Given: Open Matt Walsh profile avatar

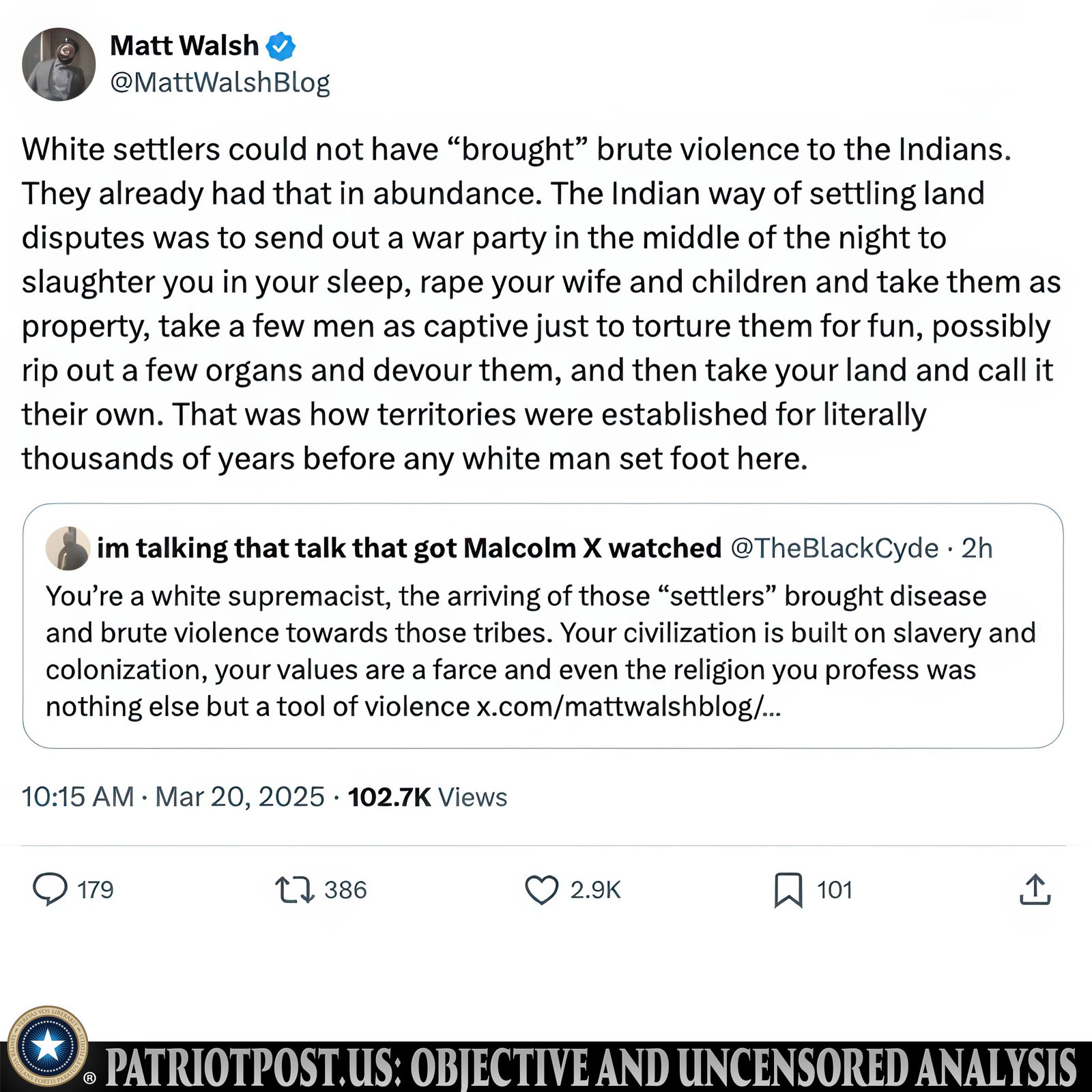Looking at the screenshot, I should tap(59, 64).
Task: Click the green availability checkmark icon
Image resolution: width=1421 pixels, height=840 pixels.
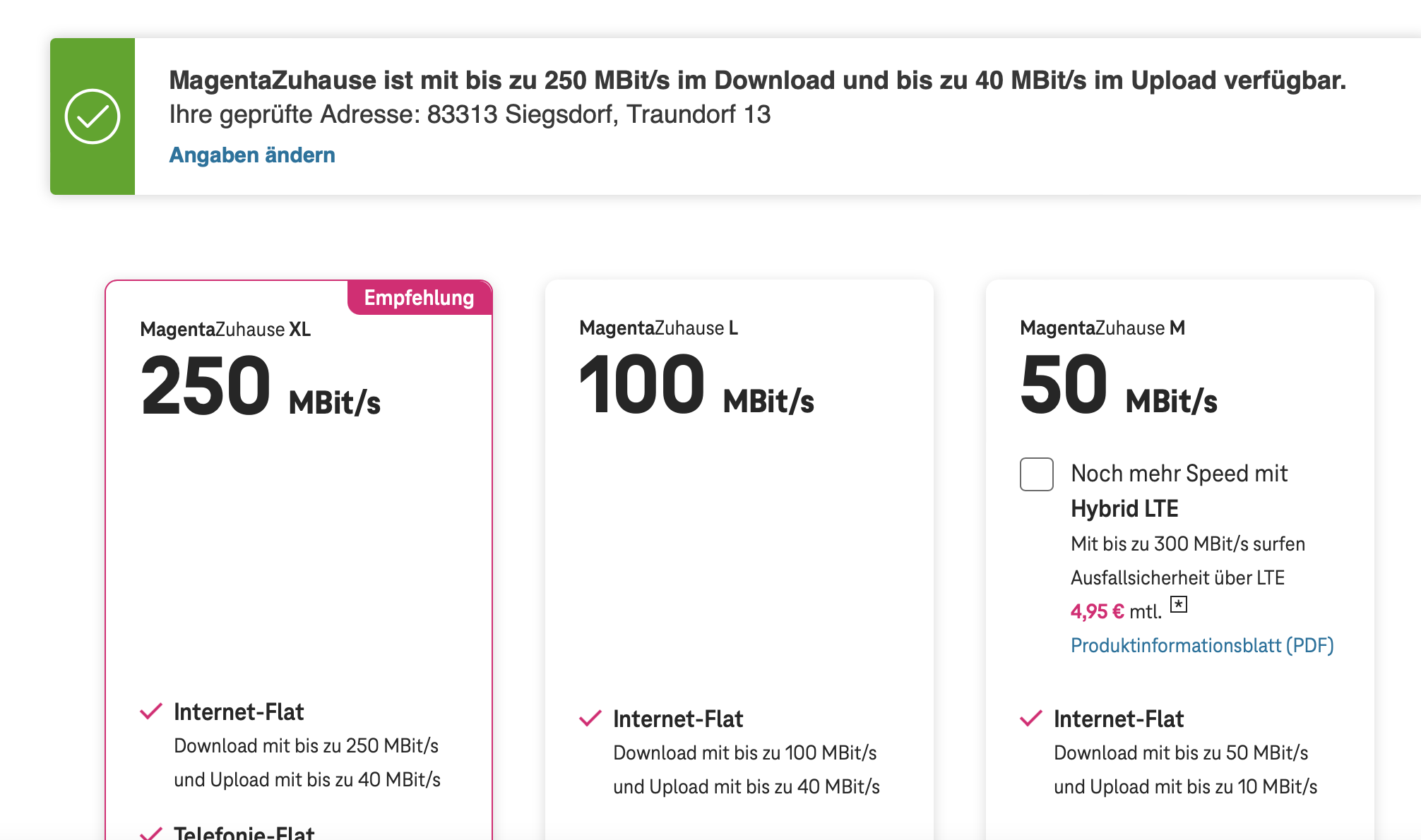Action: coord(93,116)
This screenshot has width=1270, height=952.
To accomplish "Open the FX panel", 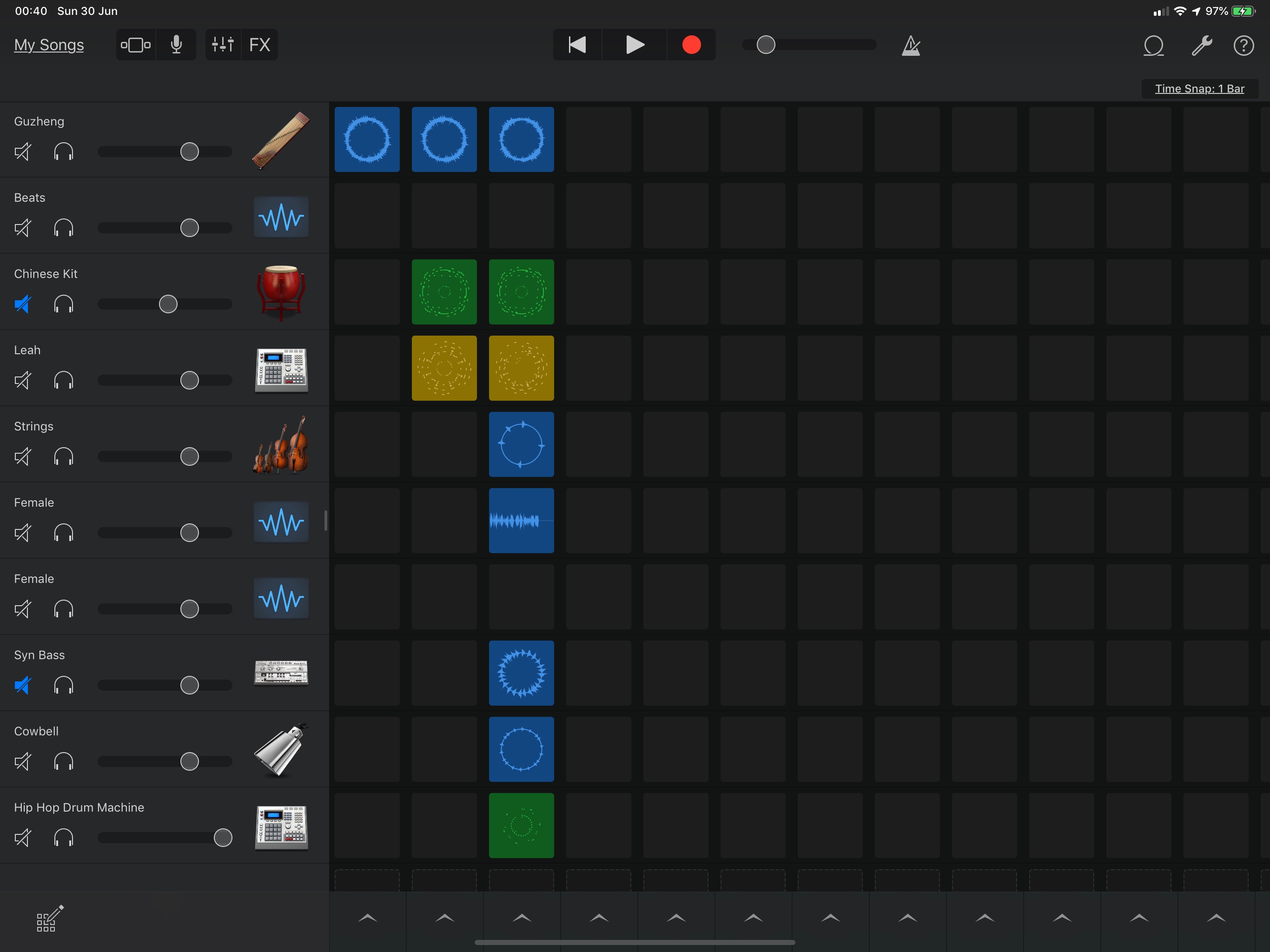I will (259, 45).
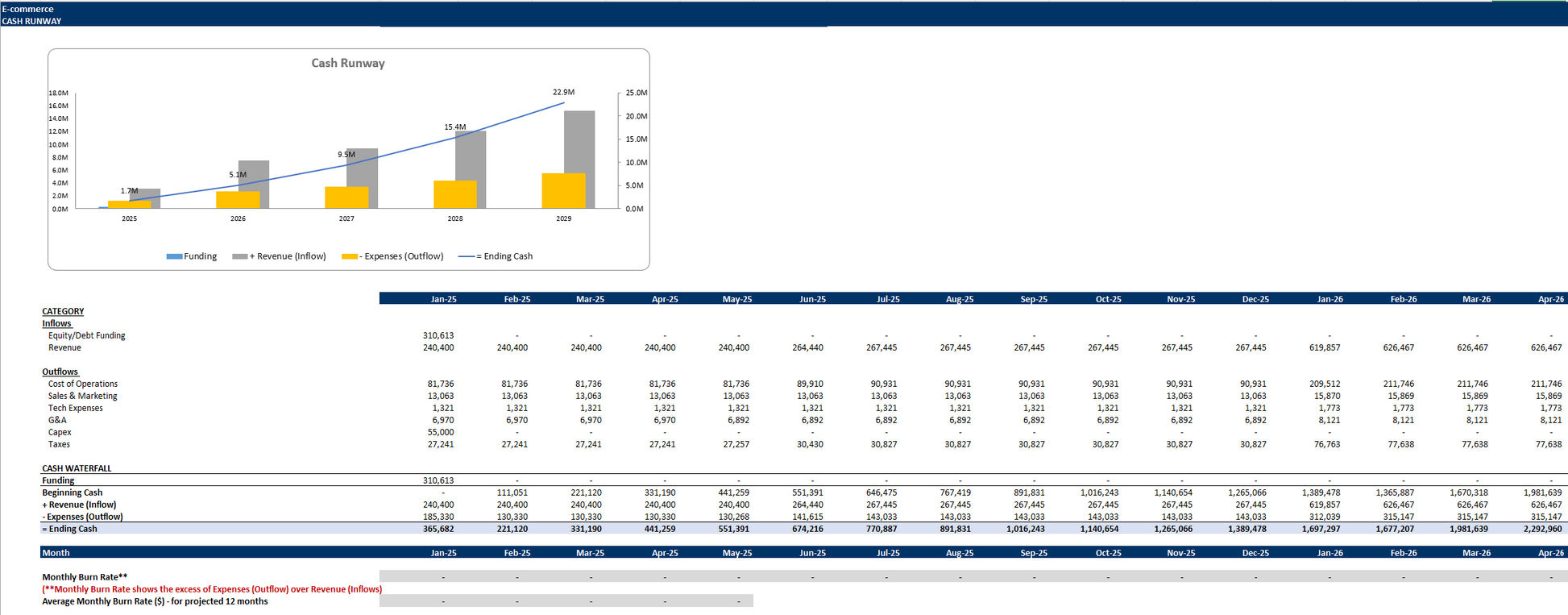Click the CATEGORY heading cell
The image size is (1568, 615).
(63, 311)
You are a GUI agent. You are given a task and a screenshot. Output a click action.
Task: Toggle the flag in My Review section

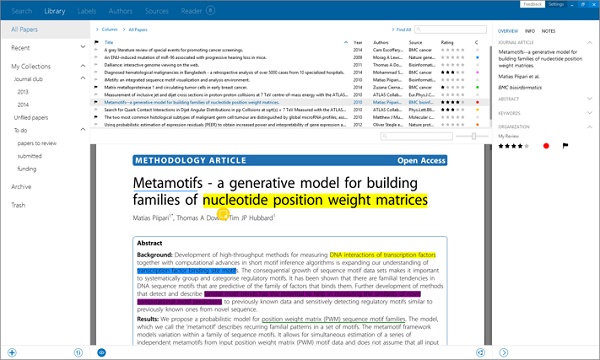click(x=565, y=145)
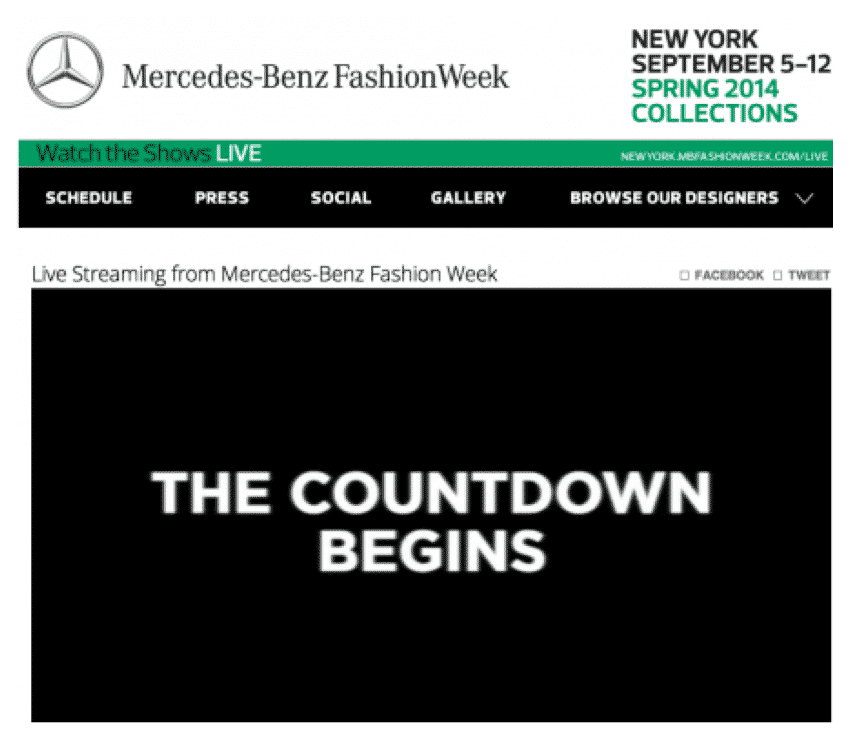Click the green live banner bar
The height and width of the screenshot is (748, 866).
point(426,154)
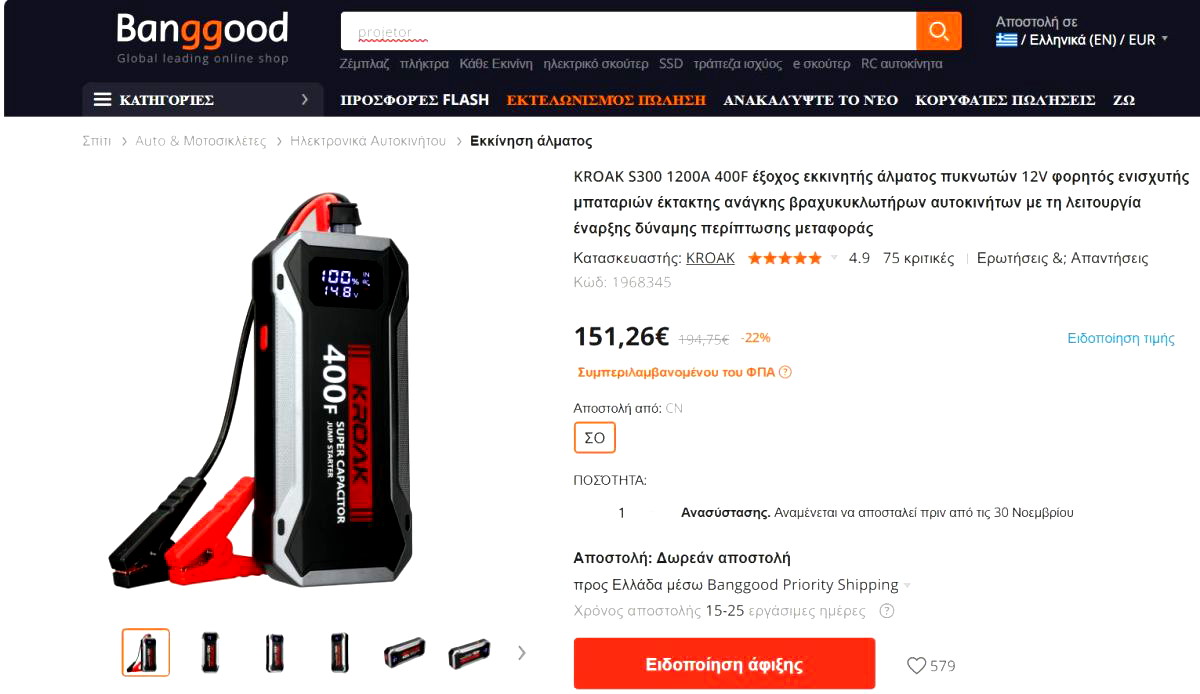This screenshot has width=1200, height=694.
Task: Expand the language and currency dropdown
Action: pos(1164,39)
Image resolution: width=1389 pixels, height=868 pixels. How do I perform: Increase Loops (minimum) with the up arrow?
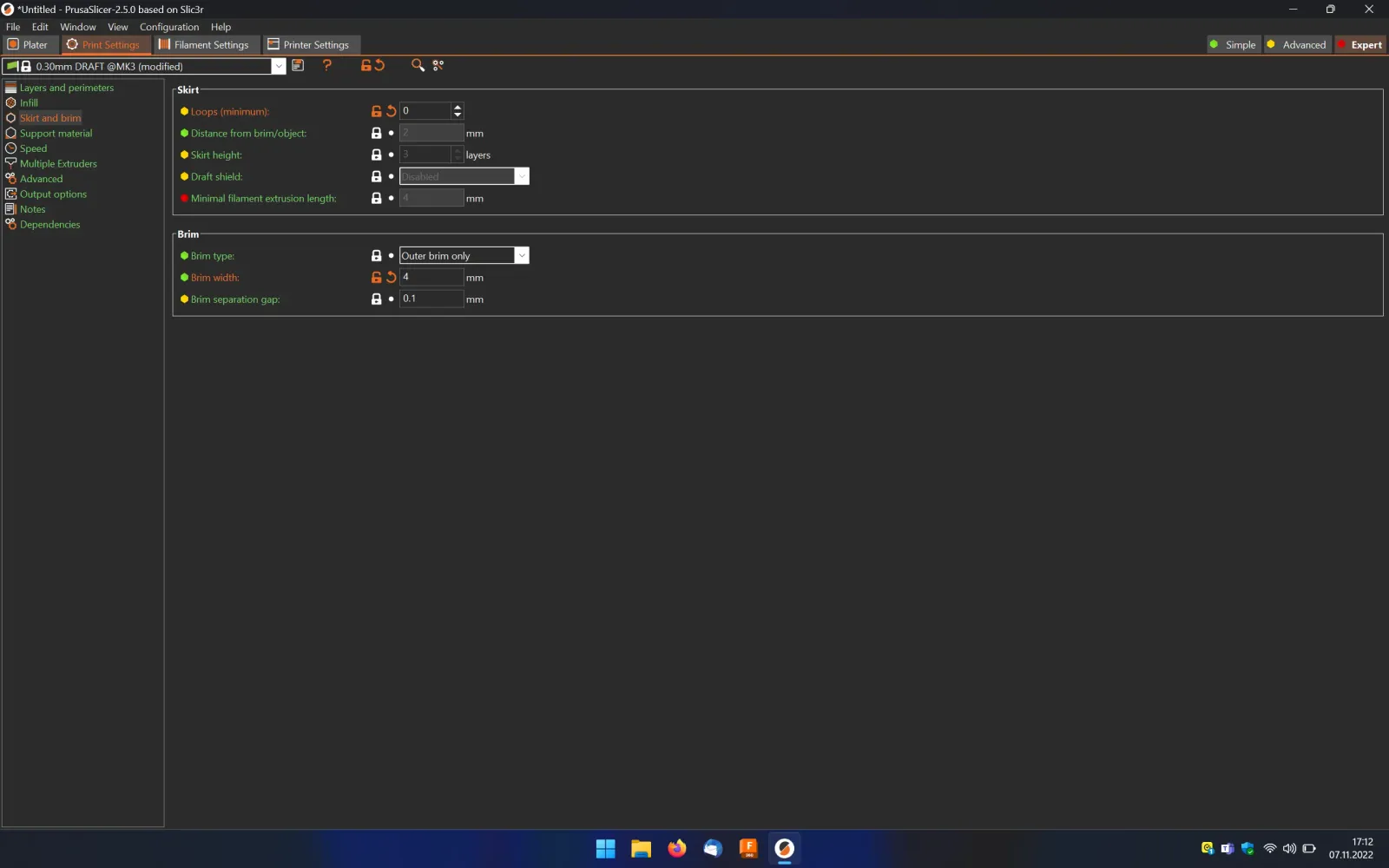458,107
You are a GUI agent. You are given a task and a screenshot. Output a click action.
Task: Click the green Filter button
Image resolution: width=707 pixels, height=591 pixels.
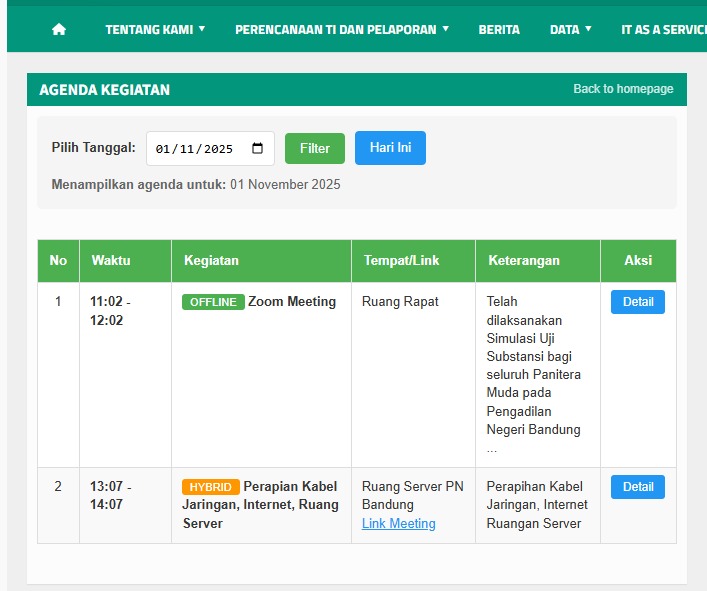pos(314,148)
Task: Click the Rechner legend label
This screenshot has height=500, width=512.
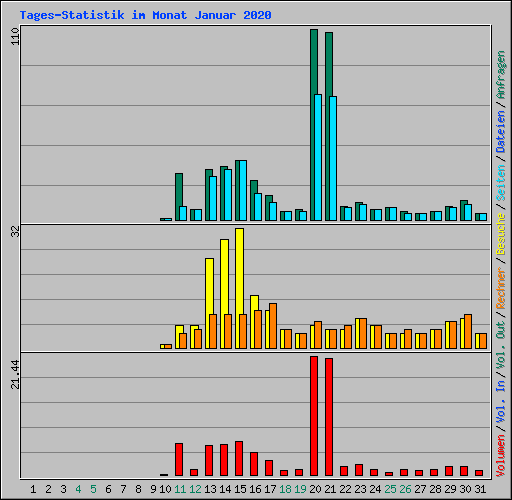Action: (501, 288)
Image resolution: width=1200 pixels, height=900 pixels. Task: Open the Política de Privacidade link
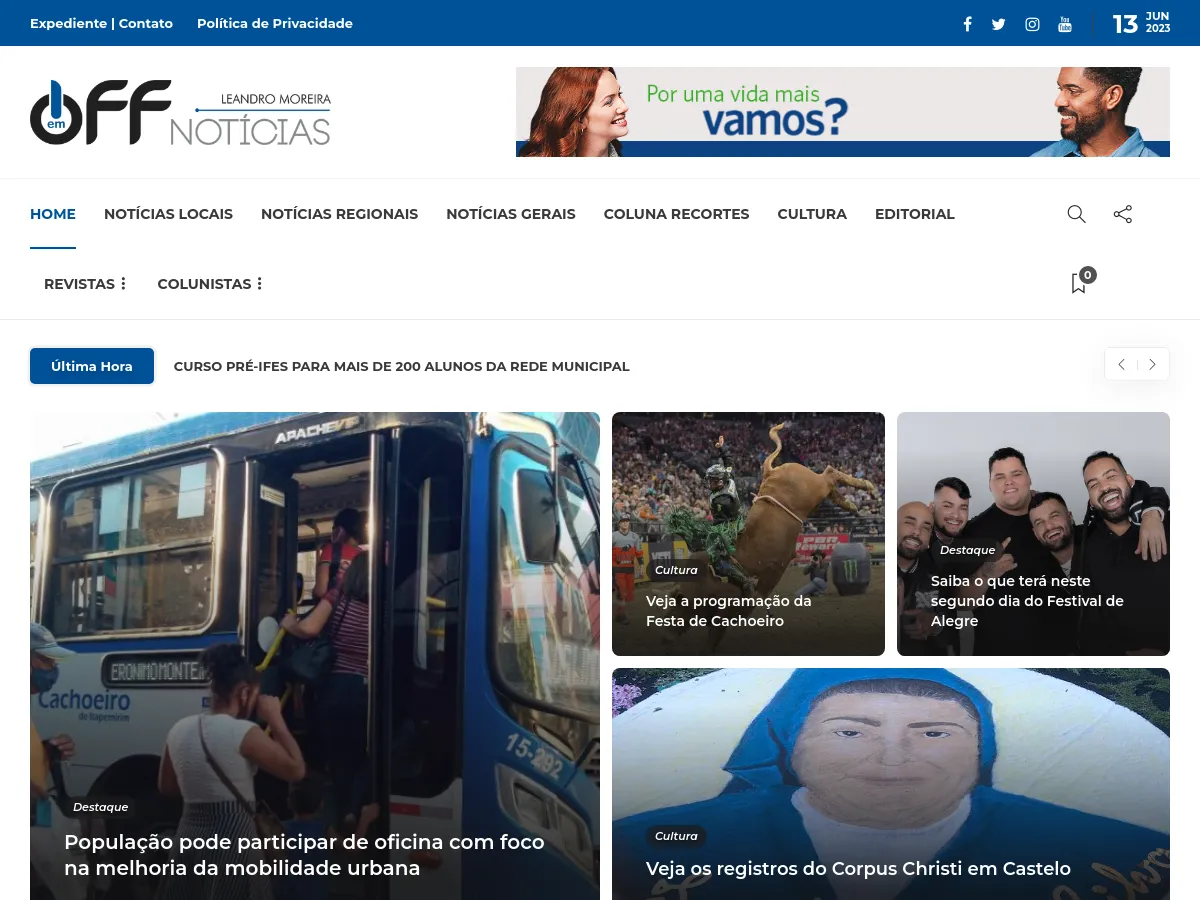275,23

Short problem
Switch "legend label" to "heading" in the material running from the line that contains "Image resolution: width=1389" through the end of the material, both ends included, and give those lines again with nothing else changed. Leave the pictures out of your answer.

Solution for this problem
Image resolution: width=1389 pixels, height=868 pixels. How do I perform: Increase Loops (minimum) with the up arrow?
458,107
You are a GUI agent. You are given a task and a screenshot. Output a click action.
Task: Click the green Filter button
Image resolution: width=707 pixels, height=591 pixels.
pos(314,148)
Task: Click the Rechner heading
This screenshot has height=500, width=512.
Action: (501, 288)
Image resolution: width=1200 pixels, height=900 pixels. Task: Open the Política de Privacidade link
275,23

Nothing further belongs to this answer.